Corker correct to urge Egypt ‘recalibration’
U.S. Sen. Bob Corker is right in insisting that the United States “recalibrate” its aid to Egypt.
The Tennessee Republican, ranking member of the Senate Foreign Relations Committee, stated his position Sunday on ABC’s “This Week with George Stephanopoulos.”
As violence rages on Egyptian streets, some U.S. officials have called for the suspension of all military aid to Egypt. That would be short-sighted. It would neither be in the best interest of the U.S. nor resolve the crisis in the Arab world’s most populous and culturally influential nation.

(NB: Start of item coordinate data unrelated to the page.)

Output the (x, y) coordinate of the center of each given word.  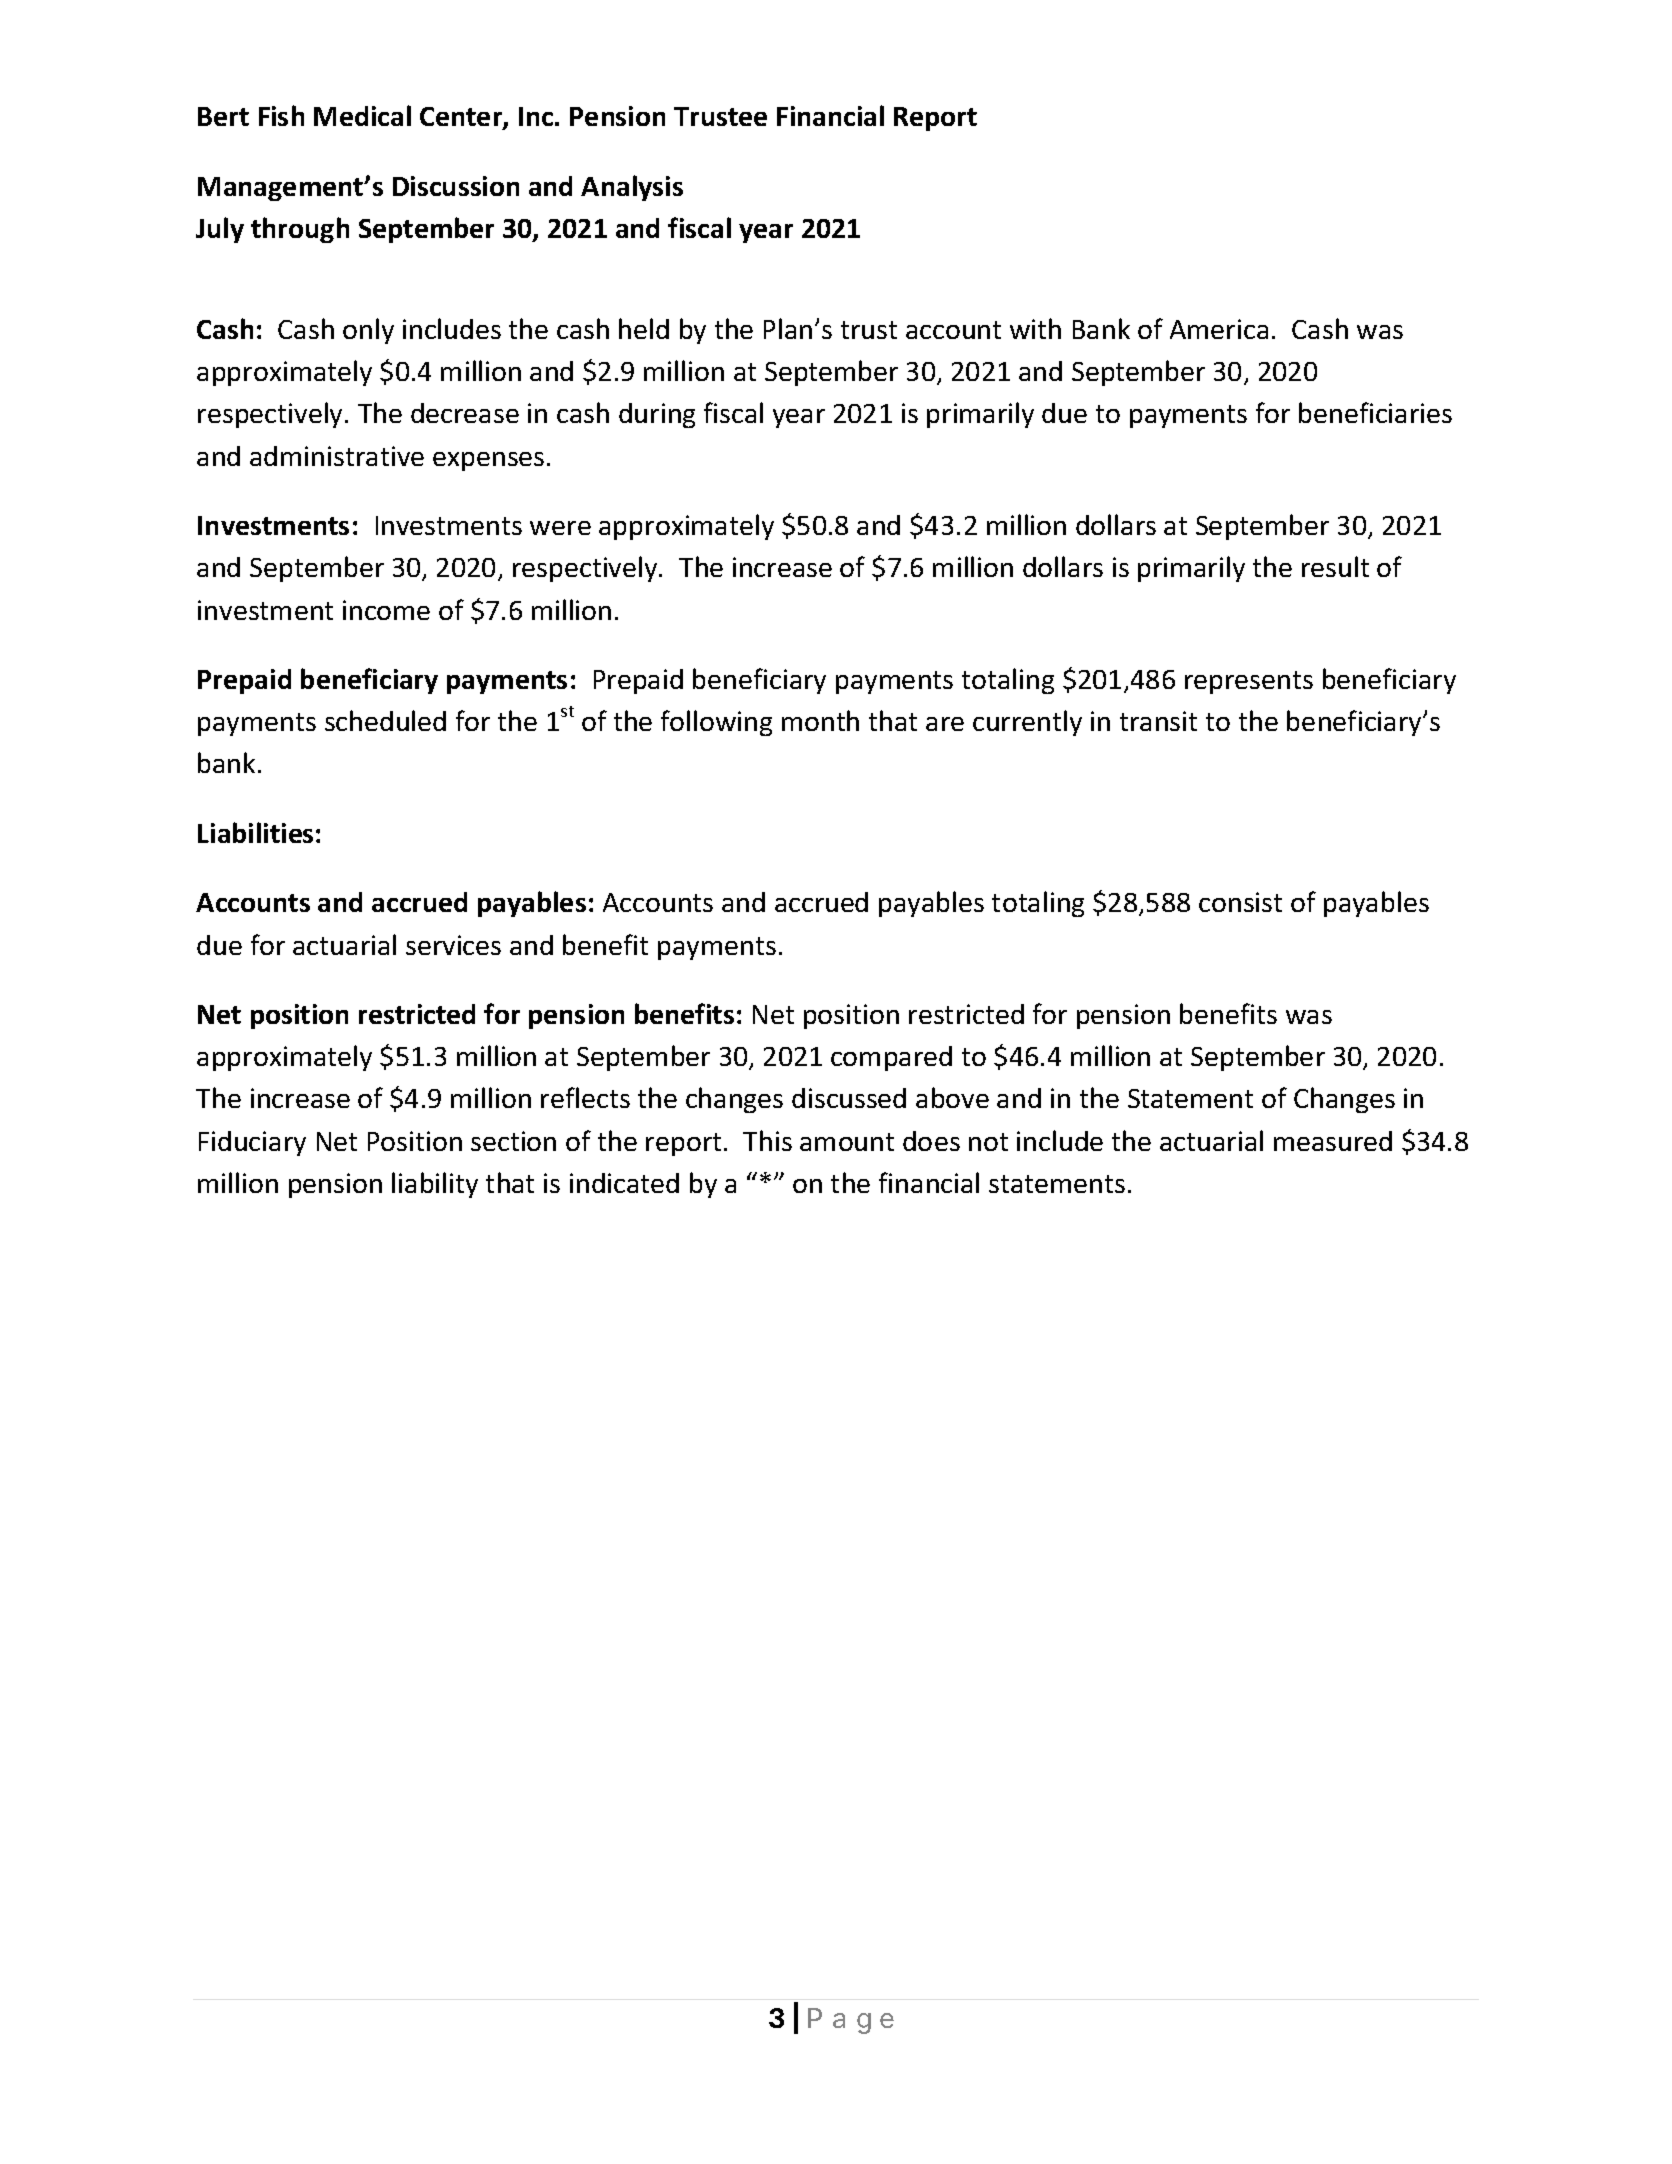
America (1219, 329)
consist (1240, 902)
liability (435, 1185)
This (767, 1140)
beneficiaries (1375, 412)
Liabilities (255, 832)
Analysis (632, 188)
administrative (337, 456)
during (657, 415)
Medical (362, 115)
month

Since the army overthrew the government of Mohamed Morsi, the U.S. has signaled its concern by postponing delivery of four F-16 fighter jets and opting out of a joint military exercise. But the $1.5 billion in U.S. aid to Egypt is still on track.
As Corker pointed out, some suspension of some aid is inevitable. But he also noted it’s important that lines of communication be kept open. The U.S. has sound reasons for continuing to provide strategically targeted aid to Egypt.
It’s a simple matter of fact that most of this year’s aid has been already been committed. Much of the rhetoric from Washington at this point is largely symbolic. It’s not like the U.S. is writing a check to Egypt. The great majority of the aid money stays in the U.S. where it goes to the military contractors that manufacture the M1A1 tanks and F-16 fighters sent to Egypt.
Some jets and tanks are simply kept in storage. Why? Because Egypt doesn’t need them.
The only regional power that could engage in an air or ground war with Egypt is Israel. It’s no coincidence that Egypt is the only Arab country with a peace treaty with Israel — another reason the U.S. needs to calibrate its response.
Which brings us to another point. Much has been made about the Muslim Brotherhood winning a democratic election. Let’s get this straight.
It was not the Muslim Brotherhood that engineered the 2011 revolution that overthrew Hosni Mubarak. Mubarak was forced out by a coalition of secularists, moderate Muslims, Coptic Christians and others opposed to the autocratic regime that was unable to stem the country’s economic slide.
The Muslim Brotherhood won the election — by a small margin — because it was tightly organized and ruled from the top. Its recent claims to be committed to democracy are belied by its history and autocratic governance. Its very name reveals its true intent. The Muslim Brotherhood represents one religion — albeit an extremist strain of that religion — and confers all power to a single gender.
Corker said a suspension of some aid should provide an opportunity for the U.S. “to recalibrate and look at what is our national interest.” That’s a responsible strategy.